The former, however, comes with enhanced readability and is in accordance with 
the proposed analytic pipeline (see above).  
\
`aggregate_position()` has a parameter `type` which is used to choose an appropriate 
aggregation method. Commonly, this is simply the sum operation.

```{r standardcent,eval=F}
data("dbces11")
g <- dbces11

V(g)$name <- 1:11

#Degree
g %>% 
  indirect_relations(type="adjacency") %>% 
  aggregate_positions(type="sum")
#Closeness
g %>% 
  indirect_relations(type="dist_sp") %>% 
  aggregate_positions(type="invsum")
#Betweenness Centrality
g %>% 
  indirect_relations(type="depend_sp") %>% 
  aggregate_positions(type="sum")
#Eigenvector Centrality
g %>% 
  indirect_relations(type="walks",FUN=walks_limit_prop) %>% 
  aggregate_positions(type="sum")
```

For closeness `type="invsum"` is used since traditional closeness is defined as
$$
c_c(i)=\frac{1}{\sum_t dist(i,t)}.
$$
To obtain a slight variant of closeness, i.e.
$$
c_c(i)=\sum_t \frac{1}{dist(i,t)},
$$
the following code can be used:
```{r closeness_variant, eval=F}
#harmonic closeness
g %>% 
  indirect_relations(type="dist_sp",FUN=dist_inv) %>% 
  aggregate_positions(type="sum")
```

Indices based on shortest path distances constitute the biggest group of indices in the `netrankr` package.

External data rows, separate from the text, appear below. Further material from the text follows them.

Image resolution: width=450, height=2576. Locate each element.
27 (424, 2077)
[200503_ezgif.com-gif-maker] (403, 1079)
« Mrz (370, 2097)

```{r distance_indices,eval=F}
#residual closeness (Dangalchev,2006)
g %>% 
  indirect_relations(type="dist_sp",FUN=dist_2pow) %>% 
  aggregate_positions(type="sum")

#generalized closeness (Agneessens et al.,2017) (alpha>0)
g %>% 
  indirect_relations(type="dist_sp",FUN=dist_dpow,alpha=2) %>% 
  aggregate_positions(type="sum")

#decay centrality (Jackson, 2010) (alpha in [0,1])
g %>% 
  indirect_relations(type="dist_sp",FUN=dist_powd,alpha=0.7) %>% 
  aggregate_positions(type="sum")

#integration centrality (Valente & Foreman, 1998)
dist_integration <- function(x){
  x <- 1 - (x - 1)/max(x)
}
g %>% 
  indirect_relations(type="dist_sp",FUN=dist_integration) %>% 
  aggregate_positions(type="sum")

```

The package implements several additional distance measures for networks, for which
no index exists so far. Consult the help of `indirect_relations()` for possibilities.

Another large group of indices is based on walk counts.

```{r othercent,eval=F}
#subgraph centrality
g %>% 
  indirect_relations(type="walks",FUN=walks_exp) %>% 
  aggregate_positions(type="self")
#communicability centrality
g %>% 
  indirect_relations(type="walks",FUN=walks_exp) %>% 
  aggregate_positions(type="sum")
#odd subgraph centrality
g %>% 
  indirect_relations(type="walks",FUN=walks_exp_odd) %>% 
  aggregate_positions(type="self")
#even subgraph centrality
g %>% 
  indirect_relations(type="walks",FUN=walks_exp_even) %>% 
  aggregate_positions(type="self")
#katz status
g %>% 
  indirect_relations(type="walks",FUN=walks_attenuated) %>% 
  aggregate_positions(type="sum")
```


**Note**: The analytic pipeline can of course be wrapped into a function.

```{r index_func}
degree_centrality <- function(g){
  DC <- g %>% 
    indirect_relations(type="adjacency") %>% 
    aggregate_positions(type="sum")
  return(DC)
}
```

Additionally, the Rstudio addin `index_builder()` provides a convenient way to produce the code for any desired index.